Impressioni da Jakarta
«Habamus papam!». In latino maccheronico, ma così recitava un’espressione entusiasta “postata” su Facebook da un islamico a Jakarta. Anche qui, nel Paese con la popolazione islamica più numerosa al mondo (86 per cento su 238 milioni di abitanti) non si può nascondere che l’elezione del nuovo papa abbia suscitato entusiasmo e attenzione, sia nella Chiesa che nel mondo non cattolico.
Sin dai primi momenti hanno colpito positivamente alcuni atteggiamenti del nuovo pontefice: il nome Francesco (noi saveriani e i gesuiti all’inizio ci chiedevamo: «Non sarà mica in onore di S. Francesco Saverio?», cosa poi smentita dallo stesso papa), il suo fare paterno e semplice, l’essenzialità del presentarsi con una semplice croce di ferro, senza la mozzetta… Non sono poi passati inosservati il pagamento del conto recandosi di persona all’albergo dove era stato ospite, il presentarsi come vescovo di Roma e non come sommo pontefice, la richiesta di preghiere del popolo per venire benedetto da Dio, e poi il discorso ai cardinali che ha lasciato intravvedere il desiderio di una più profonda comunione e collegialità nel governo della Chiesa («Voi, cardinali, siete come i preti del Santo Padre»).
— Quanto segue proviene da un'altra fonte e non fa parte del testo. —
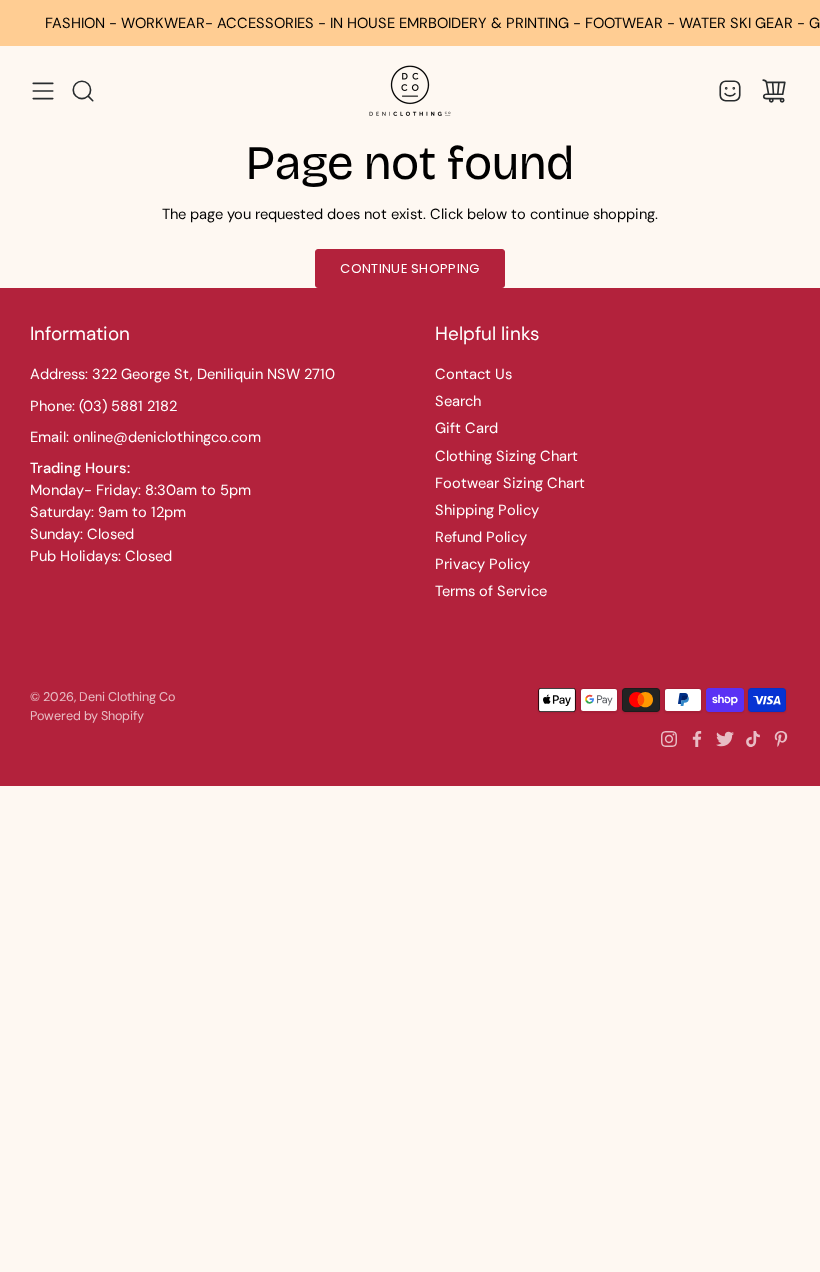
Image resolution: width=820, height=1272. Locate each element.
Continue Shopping (410, 268)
Una delle cose che sorprende di più è il suo rapporto con la povertà, espressa non soltanto in un impegno caritativo verso i poveri, ma anche nel suo desiderio di avere una “Chiesa povera”, come ben esprime la scelta del nome ispirato a Francesco di Assisi. Vedremo come verrà attuato questo cammino di rinnovamento, che, immagino, non sarà privo di ostacoli, anche all’interno della Chiesa. Per questo motivo credo che la richiesta di preghiera, rivolta a tutti noi subito dopo l’elezione, sia da prendere sul serio, affinché il sostegno per il nuovo papa non si annebbi dopo i primi facili entusiasmi. Una Chiesa che si presenti in modo più semplice, e che giochi meno in difesa, sarà certamente più attraente e in grado di dialogare con la società di oggi.
Venendo a noi, penso che l’esempio di semplicità e di attenzione ai poveri del nuovo pontefice, se da un lato ci riempie di stupore e di un pizzico di orgoglio, dall’altro ci richiama tutti ad una maggior radicalità evangelica. Anche noi dobbiamo fare i conti con le nostre piccole croci d’oro, con i conti d’albergo ancora da pagare, con la scelta se viaggiare in mezzi pubblici o in auto, con quella fretta che non ci fa fermare davanti alle persone che vorrebbero incontrarci, con i poveri che, ora che è tempo di crisi, dimentichiamo, persi nei nostri veri o presunti problemi economici. Insomma, essere felici per il papa non basta, se poi quello che lodiamo nella sua persona non diventa un pungolo per cambiare il nostro modo di vivere.
Forse anche ispirato da questa nuova elezione, l’altro giorno ho visitato una zona molto povera, non lontano da casa mia, qui a Jakarta. Un incendio ha distrutto 200 o 300 abitazioni. In alcuni punti delle abitazioni è rimasto soltanto il pavimento, come se fosse successo un terribile terremoto. Per fortuna la gente ha potuto salvarsi, ma ha perso quel poco che aveva. Ora vedremo cosa sarà possibile fare per alleviare questa sofferenza, oltre al settimanale servizio che gli studenti saveriani già realizzano, insegnando ai bambini di questo quartiere. Ma la cosa che mi ha colpito di più è stato il fatto di vedere come tutte le persone incontrate sorridevano e ti salutavano con gioia: lavoravano, ripulivano, raccontavano la loro storia, ma tutto come se un evento così tragico non avesse avuto il potere di infrangere la loro forza di vivere. Su uno dei pochi muri rimasti in piedi, qualcuno ha scritto con lo spray una frase piena di speranza: «Non smettiamo di ringraziare per quello che il Signore ci dà. Tutto sarà bellissimo, a suo tempo». Quella frase mi faceva riflettere su papa Francesco che ci invita ad accostarci a chi è nel bisogno. Certamente ci spinge a dare il nostro aiuto, ma può anche darsi che ci inviti ad incontrare i poveri perché da loro avremo importanti lezioni di vita da imparare.